2 Hierarchical-local-feature extraction scheme

The framework of the proposed novel scheme based on a three-level hierarchical structure for content-based image retrieval is illustrated in Fig. 1.

Fig. 1
figure 1

The proposed framework for CBIR based on a three-level hierarchical structure. The different color circles represent the different meaningful regions to represent the local image properties, which are clustered into different meaningful subclasses based on the directional- and the visually salient patches of the input image, accordingly. Finally, these different meaningful regions (leaf nodes of the TREE Hierarchical data structure) are also utilized to construct local feature vectors for describing the separated part of the image to carry out CBIR

In the first level, global features, i.e. color moments [11] and Gabor filters features [13, 36, 54], of the whole image are firstly utilized to form a global/holistic feature vector to index the image. Next, in the second level, directional- and salient-patches detectors are developed to extract the perception-based directional patches and the visually salient patches of the image in parallel. In the third phase, a clustering algorithm is performed to divide the two typical patches (e.g. directional and salient patches) into different and meaningful regions/subclasses to characterize the local image characteristics. Finally, the different meaningful regions, namely leaf nodes of the TREE Hierarchical data structure, are also utilized to construct local feature vectors for describing the separated part of the image to carry out CBIR.

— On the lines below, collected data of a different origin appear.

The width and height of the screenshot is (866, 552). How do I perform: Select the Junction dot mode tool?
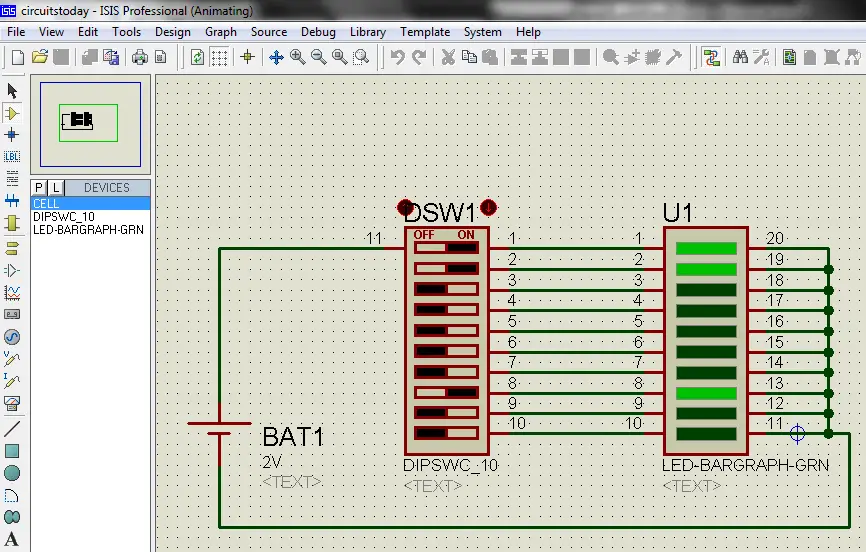click(x=12, y=135)
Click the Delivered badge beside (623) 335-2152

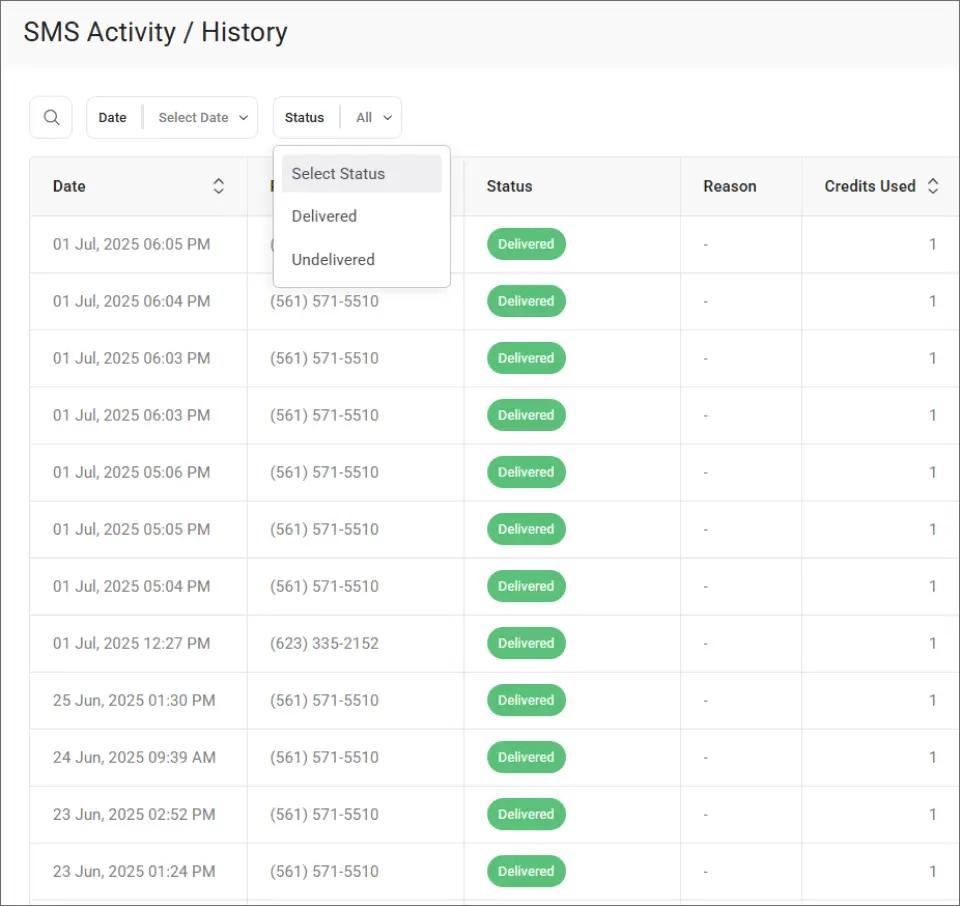coord(526,643)
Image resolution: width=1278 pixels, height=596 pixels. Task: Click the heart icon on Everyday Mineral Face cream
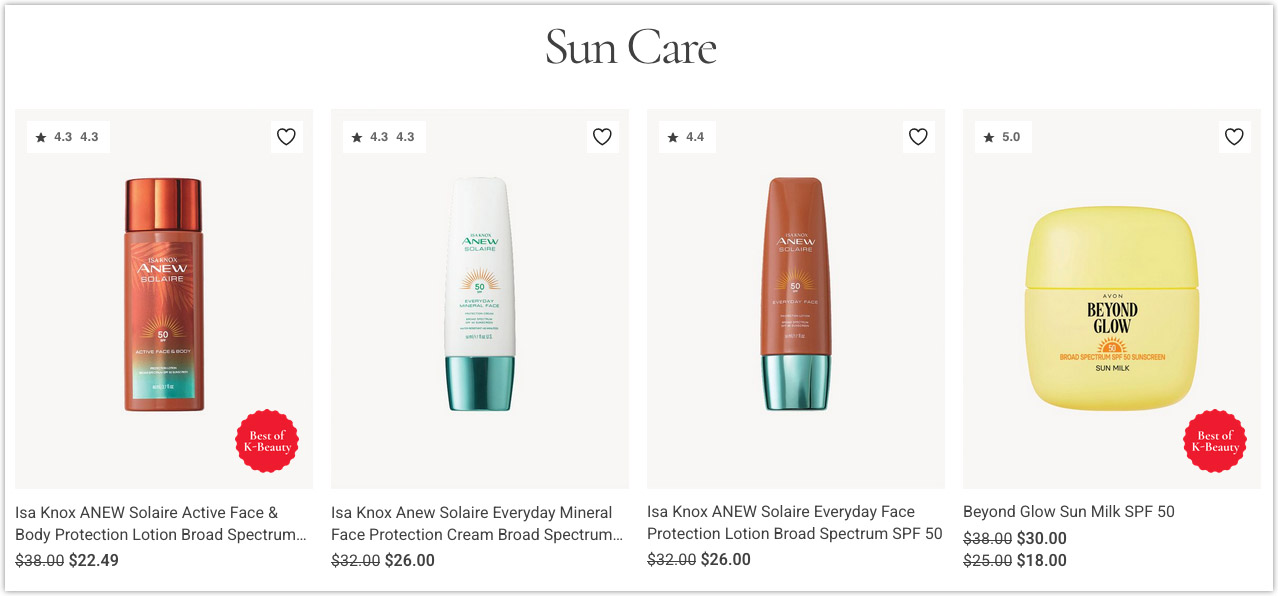coord(602,136)
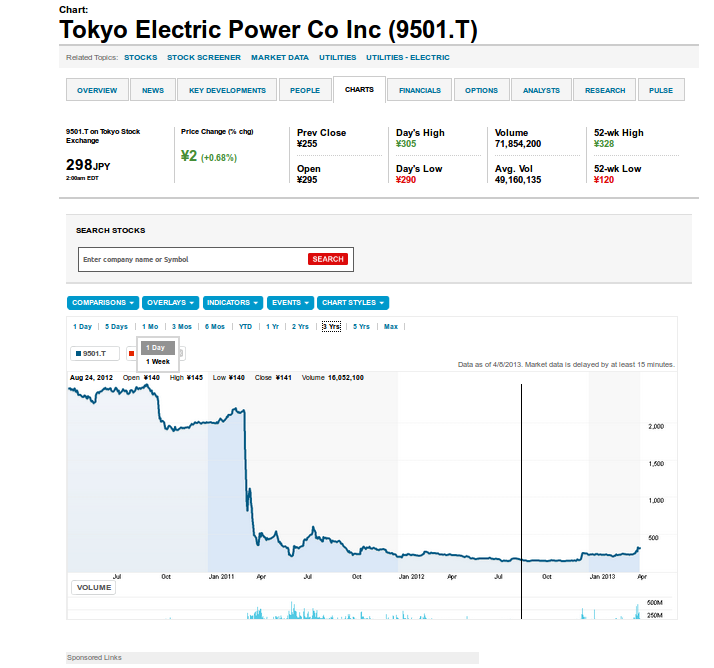Click the Volume label on the chart
Image resolution: width=714 pixels, height=668 pixels.
(94, 587)
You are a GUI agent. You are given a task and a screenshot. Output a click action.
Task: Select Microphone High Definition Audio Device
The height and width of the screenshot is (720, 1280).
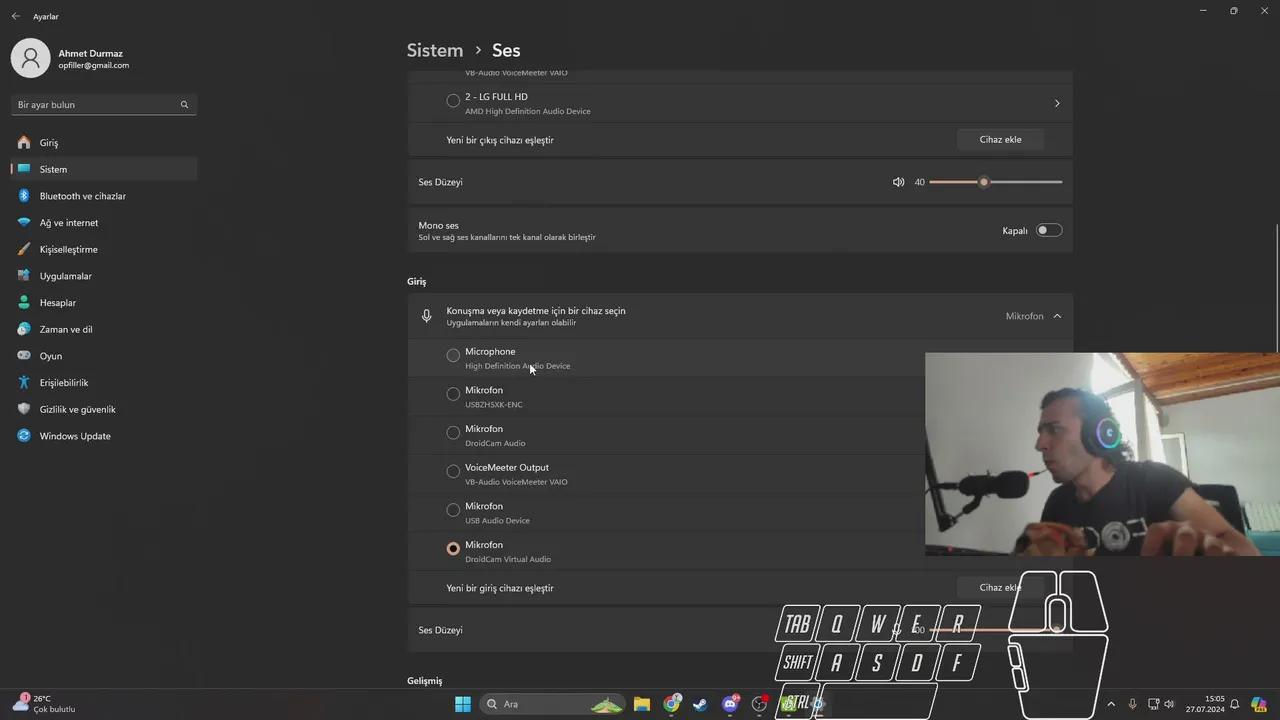[x=453, y=355]
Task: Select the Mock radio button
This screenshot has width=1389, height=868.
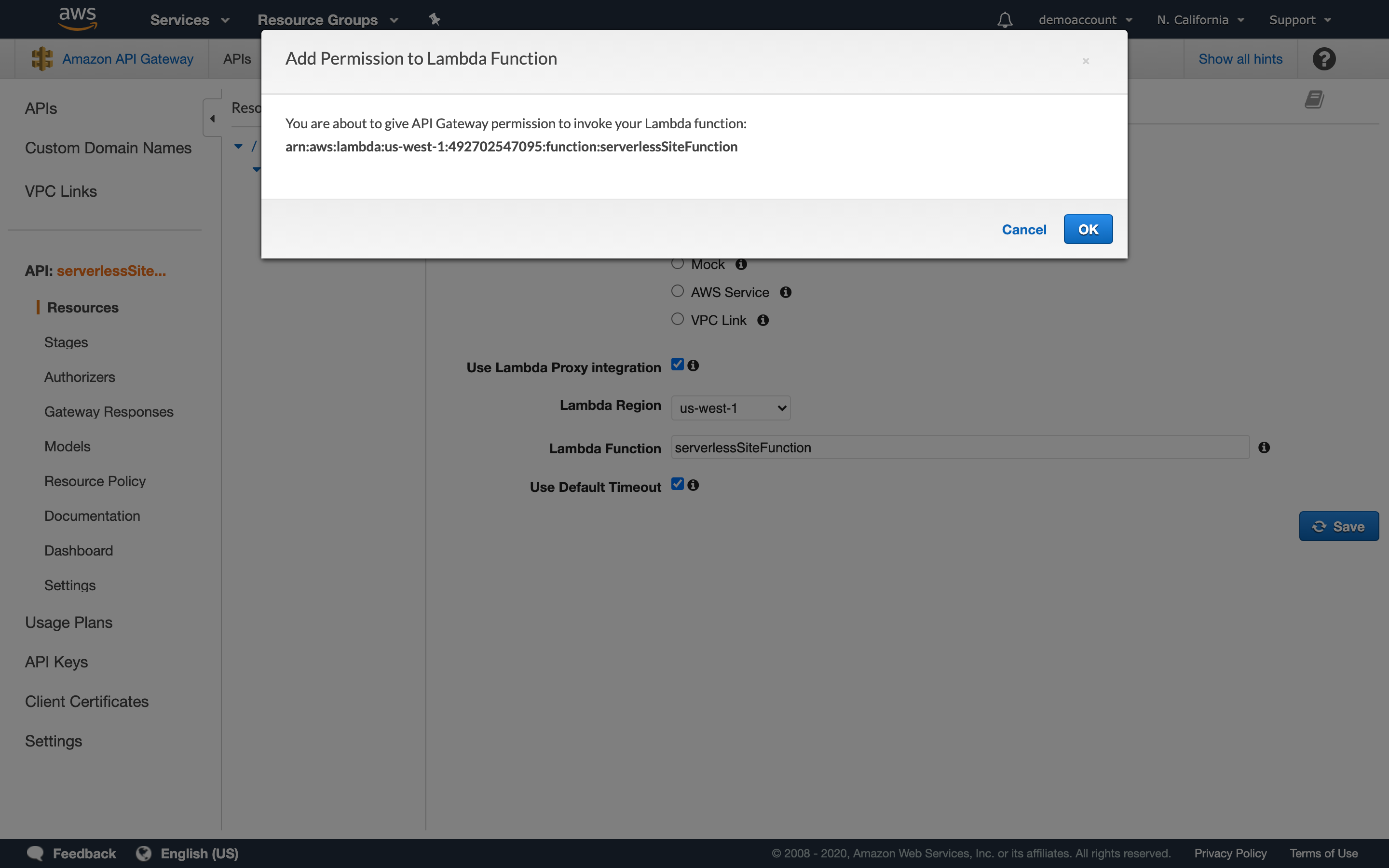Action: (677, 263)
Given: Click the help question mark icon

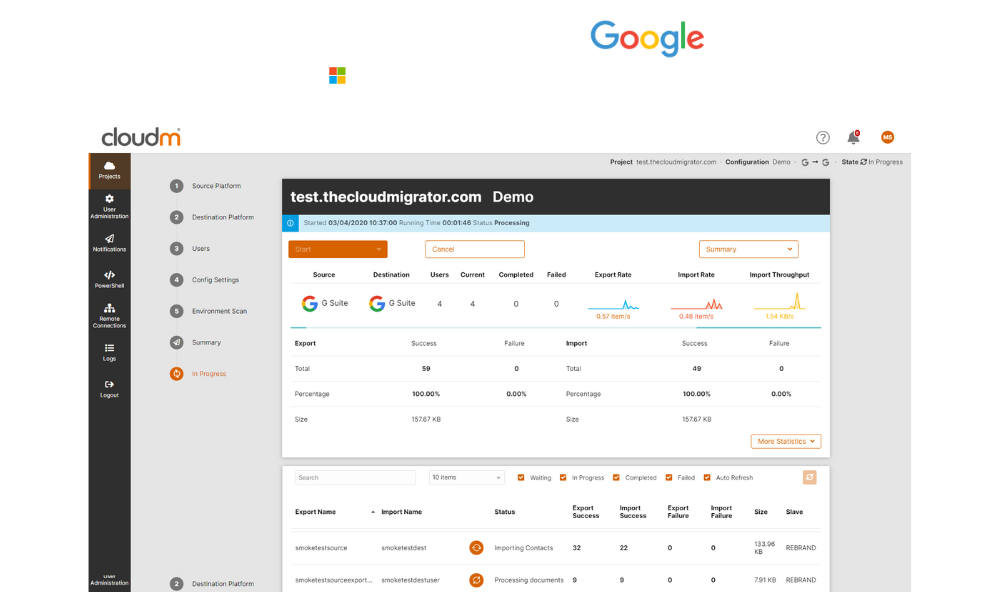Looking at the screenshot, I should 823,138.
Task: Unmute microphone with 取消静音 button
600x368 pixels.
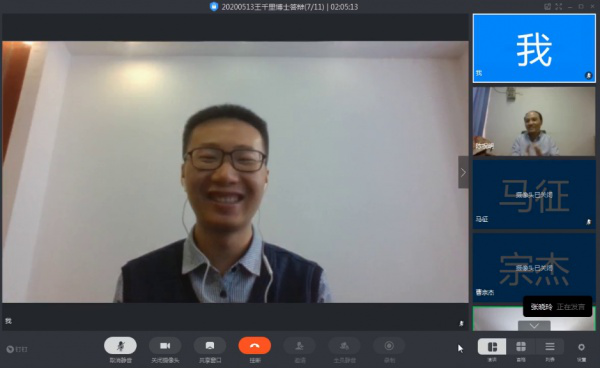Action: tap(120, 346)
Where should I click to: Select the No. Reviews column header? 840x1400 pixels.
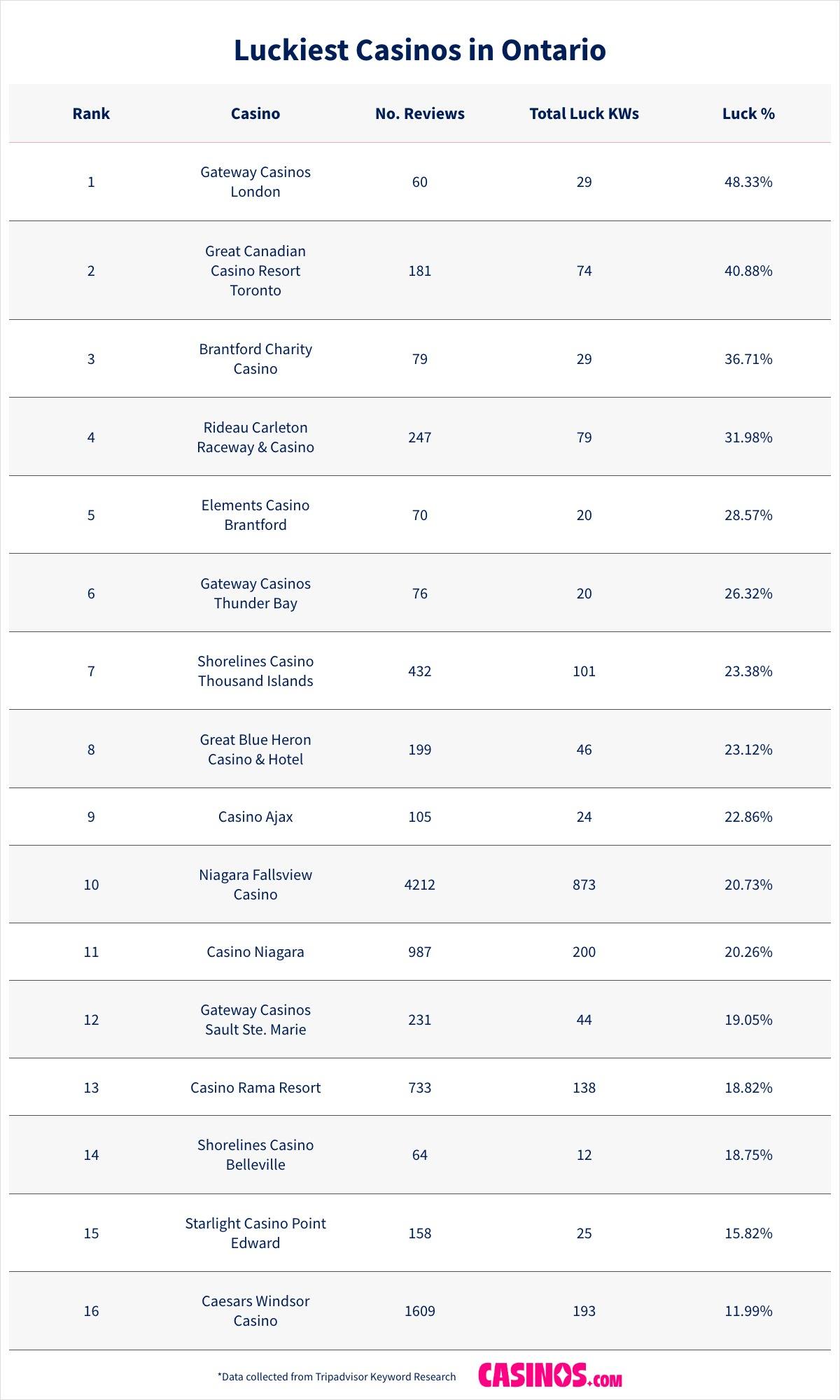420,113
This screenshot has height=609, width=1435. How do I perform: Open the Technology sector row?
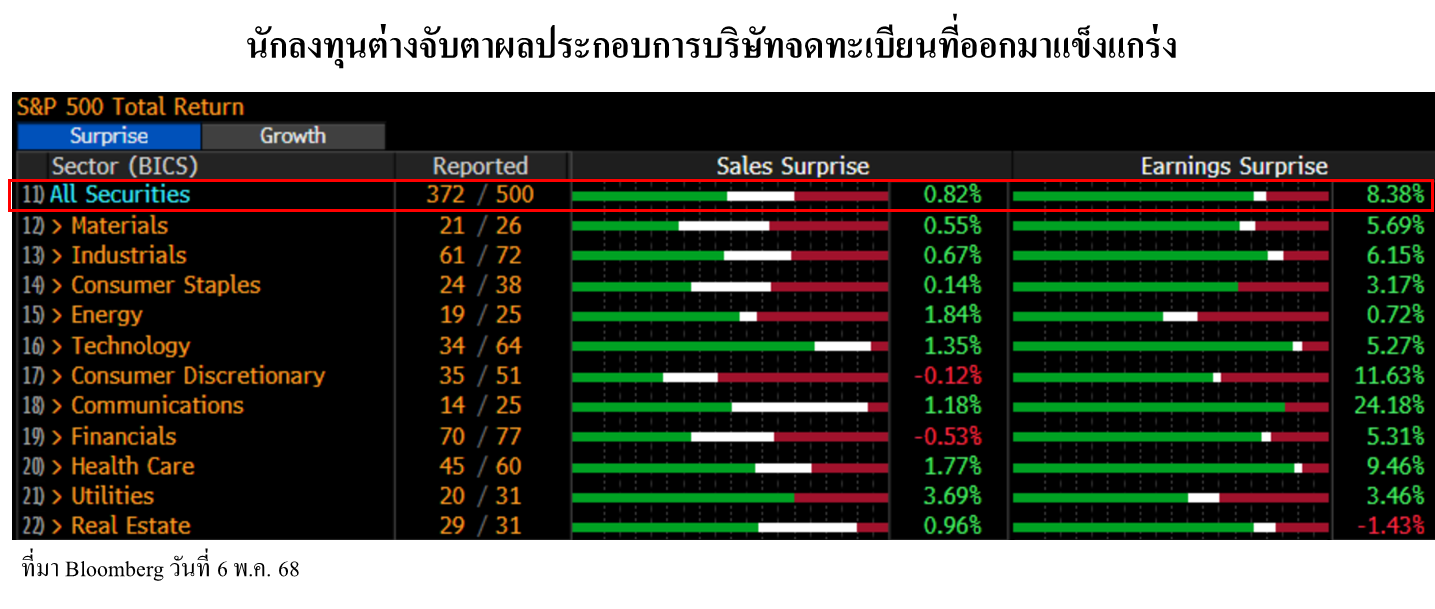point(130,346)
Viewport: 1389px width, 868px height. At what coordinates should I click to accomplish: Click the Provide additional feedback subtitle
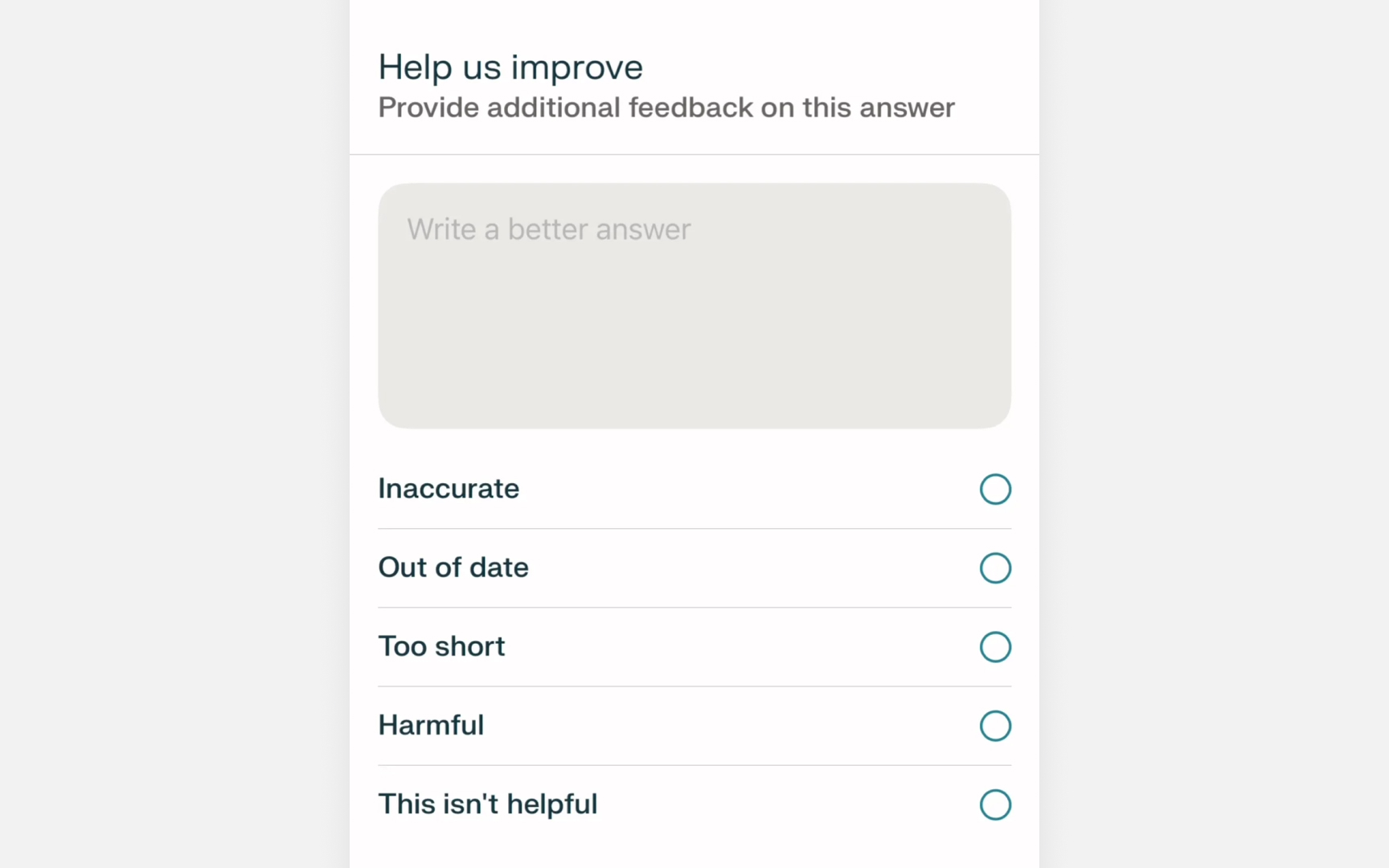[x=666, y=108]
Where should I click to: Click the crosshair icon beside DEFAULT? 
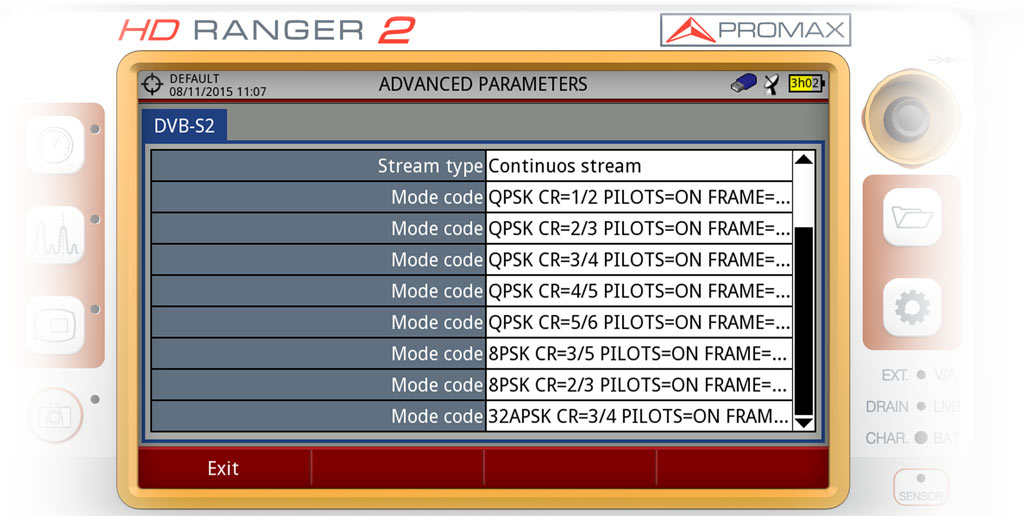(x=152, y=84)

The following sections will introduce the details of the proposed hierarchical-local-feature extraction structure.

2.1 Perception-based directional patch extraction

In human history, sense of direction-perception has been born in the course of society development, and has developed its concept of directionality/orientation. Therefore, directionality/orientation cue in an image is a solid and credible feature, and can be used this intrinsic feature for the human visual system (HVS) to perceive and analyze image. Thereby, the directionality/orientation feature is very beneficial and helpful for some computer-vision applications, for example saliency detection [20] and image retrieval [16].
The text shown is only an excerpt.